Portanto, a outorga onerosa diz respeito a uma concessão (no sentido
comum), pelo Poder Público municipal, ao particular, mediante pagamento do
direito de construir acima de um coeficiente de aproveitamento básico, sendo
que este poderá ser fixado como sendo único, pelo Plano Diretor, para toda a
zona urbana ou diferenciado para áreas específicas dentro da zona urbana (§ 2 o
do art. 28).
Trata-se aqui do "plafond legal" existente na
França e que, entre nós, com o previsto no caput do artigo 28,
denominou-se de "solo criado".
Em todos os países, e sobretudo nos países em desenvolvimento, como é o
caso do Brasil, a ocupação do espaço urbano se faz marcada pelo déficit
habitacional, pela carência de qualidade de infra-estrutura, pela ocupação
desordenada das áreas urbanas, por serviços públicos deficientes, inclusive de
transporte, água, esgoto, etc.
As causas do adensamento populacional urbano e seu inadequado
assentamento devem-se a inúmeros fatores. Entretanto, os fatos falam por si e
demonstram a necessidade de políticas urbanas bem planejadas.

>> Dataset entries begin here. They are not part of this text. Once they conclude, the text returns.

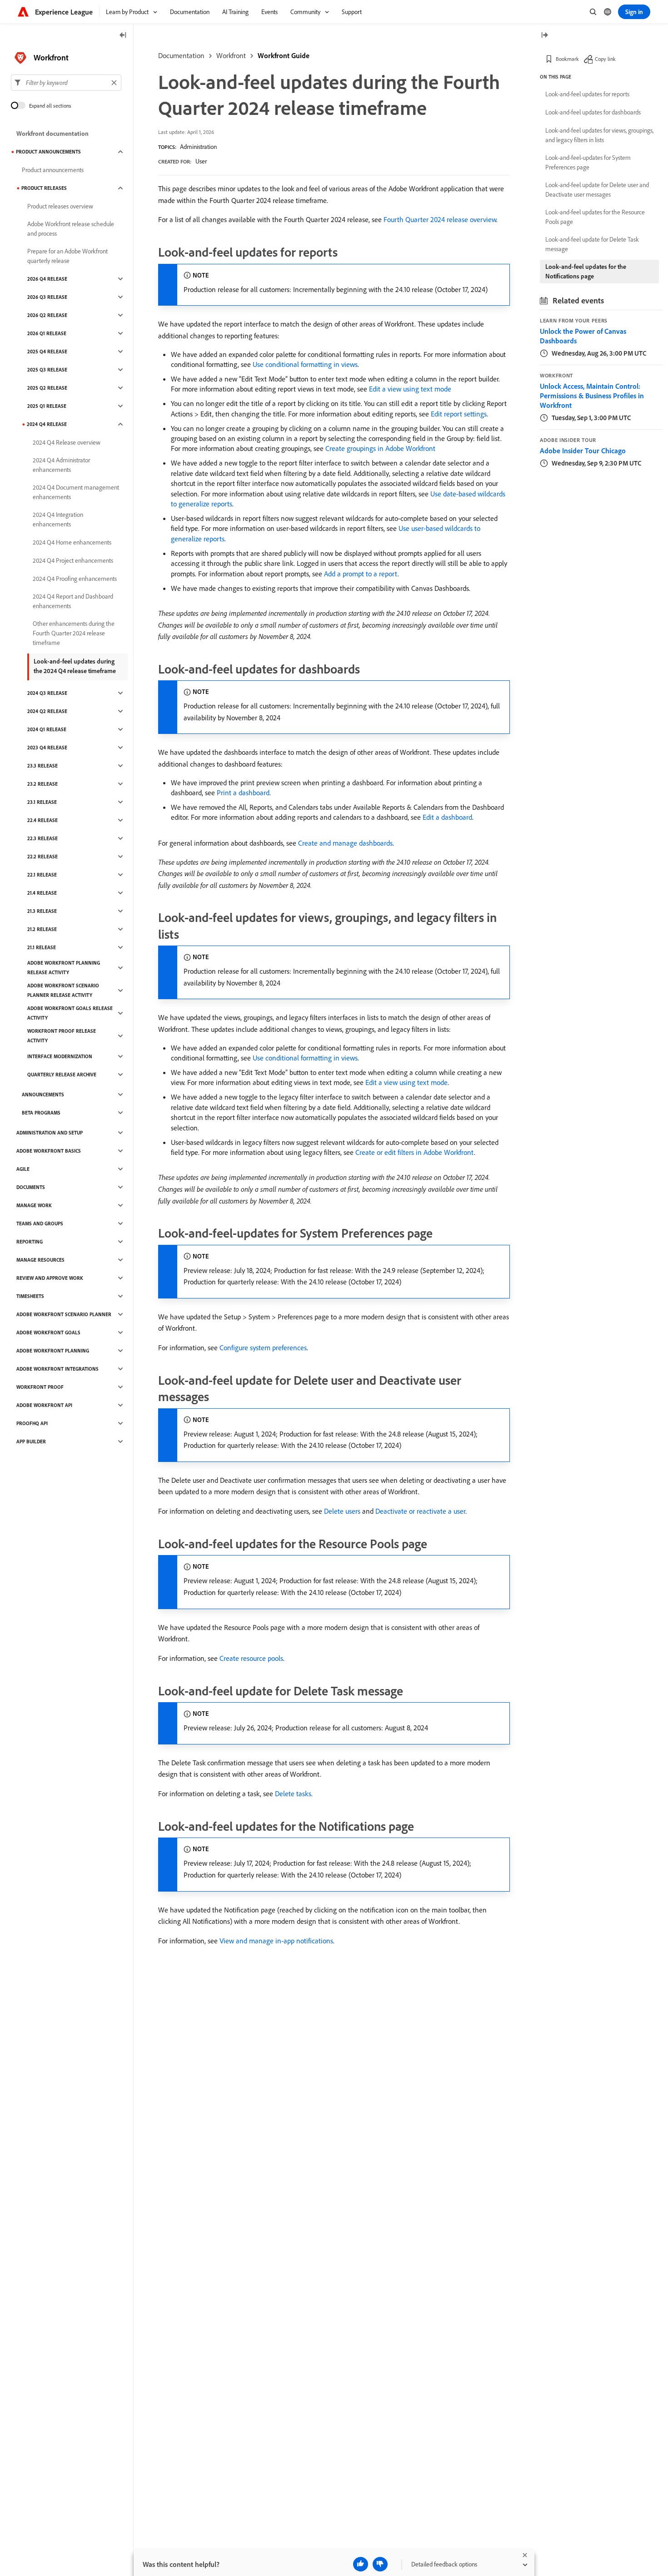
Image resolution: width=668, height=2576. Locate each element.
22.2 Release (42, 856)
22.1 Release (42, 875)
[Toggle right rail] (544, 35)
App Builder (31, 1441)
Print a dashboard (243, 792)
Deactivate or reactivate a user (420, 1511)
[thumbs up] (360, 2564)
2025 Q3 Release (47, 370)
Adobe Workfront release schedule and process (70, 229)
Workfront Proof (40, 1387)
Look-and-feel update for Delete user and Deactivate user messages (597, 189)
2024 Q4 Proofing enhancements (75, 579)
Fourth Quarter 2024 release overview (440, 219)
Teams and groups (39, 1223)
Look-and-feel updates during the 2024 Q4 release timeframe (75, 666)
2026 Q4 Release (47, 279)
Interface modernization (59, 1056)
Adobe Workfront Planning (52, 1350)
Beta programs (41, 1113)
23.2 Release (42, 784)
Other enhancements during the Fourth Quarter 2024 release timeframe (74, 633)
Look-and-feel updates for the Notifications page (585, 271)
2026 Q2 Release (47, 315)
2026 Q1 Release (46, 333)
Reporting (29, 1241)
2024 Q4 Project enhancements (73, 560)
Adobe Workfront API (44, 1405)
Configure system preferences (263, 1347)
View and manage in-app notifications (276, 1940)
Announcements (43, 1094)
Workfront (231, 55)
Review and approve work (49, 1278)
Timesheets (30, 1296)
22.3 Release (42, 838)
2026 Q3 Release (47, 297)
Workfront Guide (283, 55)
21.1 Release (41, 947)
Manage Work (34, 1205)
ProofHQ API (32, 1423)
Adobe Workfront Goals (48, 1332)
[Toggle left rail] (123, 35)
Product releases (44, 188)
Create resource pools (251, 1658)
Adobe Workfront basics (48, 1151)
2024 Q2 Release (47, 711)
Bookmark (567, 58)
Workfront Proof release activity (61, 1036)
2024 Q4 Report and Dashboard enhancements (73, 601)
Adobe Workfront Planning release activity (63, 968)
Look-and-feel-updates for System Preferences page (588, 162)
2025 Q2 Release (47, 388)
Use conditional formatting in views (305, 364)
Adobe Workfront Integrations (57, 1369)
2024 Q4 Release (47, 424)
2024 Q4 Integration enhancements (58, 519)
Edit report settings (459, 413)
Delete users (342, 1511)
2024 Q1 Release (46, 729)
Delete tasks (293, 1793)
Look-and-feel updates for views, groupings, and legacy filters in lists (599, 135)
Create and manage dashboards (345, 842)
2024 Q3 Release (47, 693)
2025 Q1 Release (46, 406)
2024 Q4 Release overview (66, 442)
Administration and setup (49, 1132)
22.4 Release (42, 820)
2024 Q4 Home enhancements (72, 542)
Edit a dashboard (447, 817)
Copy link (605, 58)
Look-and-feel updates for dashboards (593, 112)
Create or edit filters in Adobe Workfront (414, 1152)
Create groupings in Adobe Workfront (380, 448)
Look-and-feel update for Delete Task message (592, 244)
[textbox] (66, 82)
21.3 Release (42, 911)
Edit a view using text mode (410, 388)
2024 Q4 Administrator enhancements (61, 465)
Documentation (181, 55)
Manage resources (40, 1260)
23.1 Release (42, 802)
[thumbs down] (380, 2564)
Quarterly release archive (61, 1074)
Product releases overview (60, 206)
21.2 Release (42, 929)
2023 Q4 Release (47, 747)
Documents (30, 1187)
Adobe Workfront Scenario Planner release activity (63, 990)
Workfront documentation (52, 133)
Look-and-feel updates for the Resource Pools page (595, 217)
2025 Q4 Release (47, 351)
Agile (23, 1169)
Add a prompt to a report (361, 573)
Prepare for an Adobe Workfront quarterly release (67, 256)
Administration (198, 147)
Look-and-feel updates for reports (587, 94)
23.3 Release (42, 766)
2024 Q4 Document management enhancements (76, 492)
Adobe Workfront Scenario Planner (63, 1314)
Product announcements (48, 152)
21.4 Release (42, 893)
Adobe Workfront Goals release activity (70, 1013)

O direito urbanístico é baseado, essencialmente, em duas idéias-forças
fundamentais.A primeira advém do fato de que o direito de propriedade se
transformou (como já vimos). O interesse social deve impor-se sobre o
individual, em sua conformação urbanística. A segunda advém da necessidade de
que, nas edificações, a utilização do solo urbano não pode ficar atrelada às
conveniências eminentemente privadas, ao sabor das conveniências do mercado
imobiliário.
Compreendia-se assim o solo criado como o resultado da criação de áreas
adicionais utilizáveis, não apoiadas diretamente sobre o solo natural. Não se
confunde, no entanto, a noção – mesmo quando nesses termos entendida – com a
ocupação do espaço aéreo, visto que pode haver ocupação de espaço aéreo sem
criação de solo; seria o caso de construção de uma torre de grande altura, sem
pavimentos intermediários, ou da nave de uma catedral gótica, também de grande
altura, mas sem nenhum plano utilizado no intermediário. Por outro lado, pode
haver criação de solo sem ocupação do espaço aéreo: seria o caso das
construções no subsolo, que ocupam um espaço subterrâneo.

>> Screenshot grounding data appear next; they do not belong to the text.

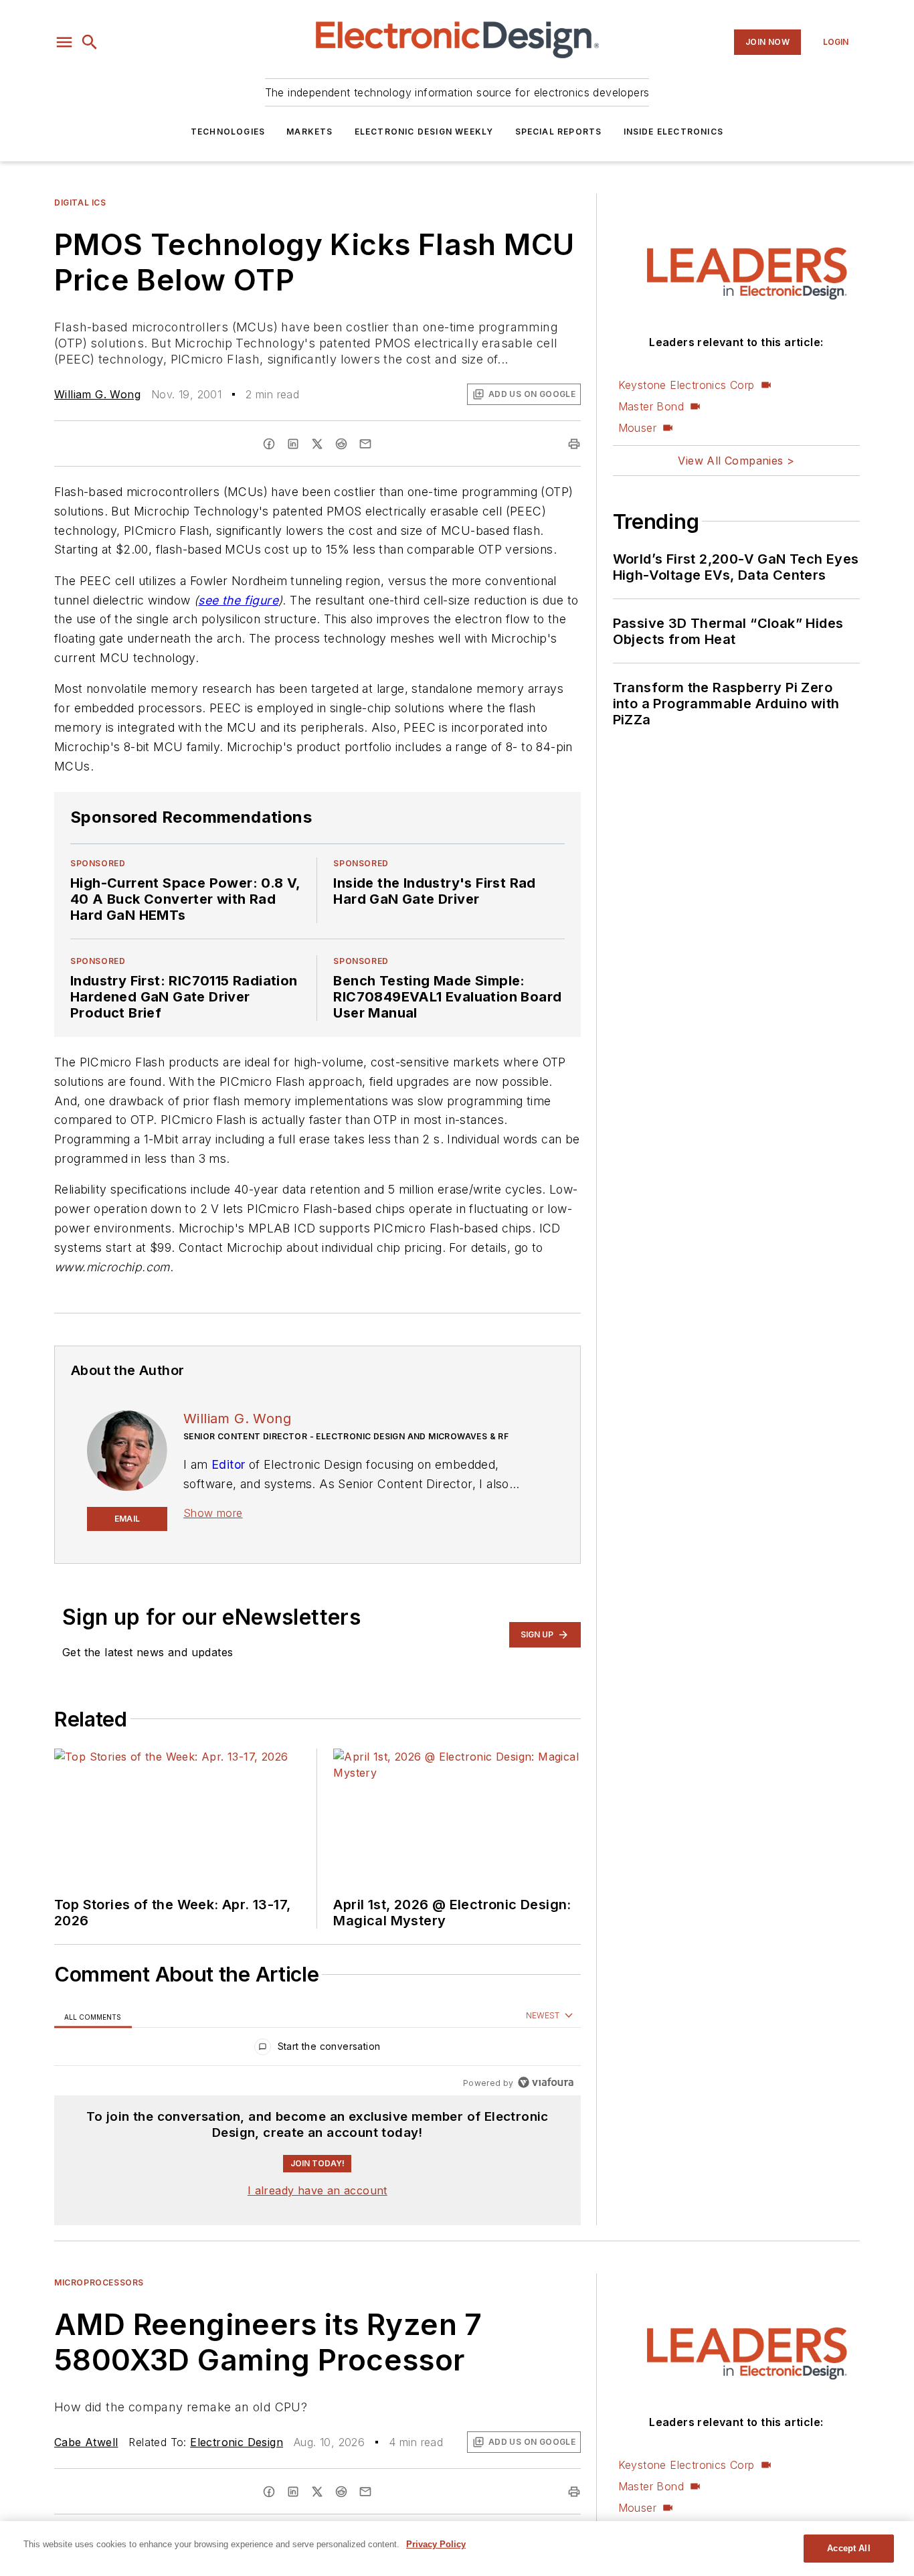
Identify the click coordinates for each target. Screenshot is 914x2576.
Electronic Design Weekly (424, 132)
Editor (228, 1464)
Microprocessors (99, 2282)
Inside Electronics (674, 132)
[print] (574, 444)
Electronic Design (236, 2442)
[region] (317, 2049)
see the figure (238, 600)
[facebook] (269, 444)
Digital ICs (80, 202)
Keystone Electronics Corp (686, 385)
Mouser (637, 427)
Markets (309, 132)
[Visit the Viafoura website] (545, 2082)
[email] (365, 444)
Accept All (848, 2548)
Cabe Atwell (86, 2442)
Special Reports (558, 132)
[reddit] (341, 444)
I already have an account (317, 2190)
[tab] (93, 2016)
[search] (90, 42)
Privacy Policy (436, 2544)
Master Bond (651, 406)
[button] (64, 42)
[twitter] (317, 444)
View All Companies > (736, 460)
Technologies (228, 132)
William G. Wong (97, 394)
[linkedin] (293, 444)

Quando estivéssemos diante de aquisições ao Poder Público, poderiam ser
pagas em dinheiro ou mediante permuta por áreas de terreno destinadas à
preservação de áreas verdes, do patrimônio histórico e artístico, à criação de
áreas de lazer, etc.
Acreditamos que, em virtude dos poderosos interesses econômicos
envolvidos, é imprescindível que somente por intermédio de lei (em sentido
formal e material), com claros critérios, a Administração Pública
"transacione" direitos de construção em seu relacionamento com o
particular.
A primeira questão que vem à mente, diz respeito ao conceito e extensão
das áreas enunciadas no projeto. Toda e qualquer "área" municipal
pode ser passível de receber a norma em tela? Verifica-se que, até logicamente,
o programa legislativo pressupõe que os municípios estejam dotados de um Plano
Diretor atualizado, moderno, que efetivamente atenda ao desenvolvimento da
cidade.
Logicamente, deve-se, em primeiro lugar, verificar se o zoneamento
municipal está bem estruturado, se atende com razoabilidade às demandas do
desenvolvimento urbano. Nesse contexto é que se insere a alteração proposta.
Após essa verificação, e implementação (caso necessária), passa-se à utilização
do instrumento proposto, como uma das novas alternativas urbanísticas.
Essa característica – estreita vinculação com o zoneamento (atualizado,
adequado, legítimo) –, é constante em todo o capítulo analisado. Creio que há
grande risco em tentar aplicar os novos instrumentos, sem que, antes, haja um
diagnóstico preciso dos problemas urbanos municipais. A negociação e pressão
política na implementação dos novos instrumentos, sem que antes seja realizado
o diagnóstico da "ordenação urbana", poderia levar a graves
distorções.
A regra de ouro para o provável sucesso da proposta está, insistimos, na
conformação democrática e legítima do espaço urbano, sem o que o instrumento
torna-se perigoso, seja porque a Administração Municipal poderá usá-lo como
"moeda" de negociação política, com a câmara ou com a sociedade
empresarial, seja em virtude de falta de autoridade, que poderá levar ao mesmo
resultado, um "balcão de negócios" imobiliários.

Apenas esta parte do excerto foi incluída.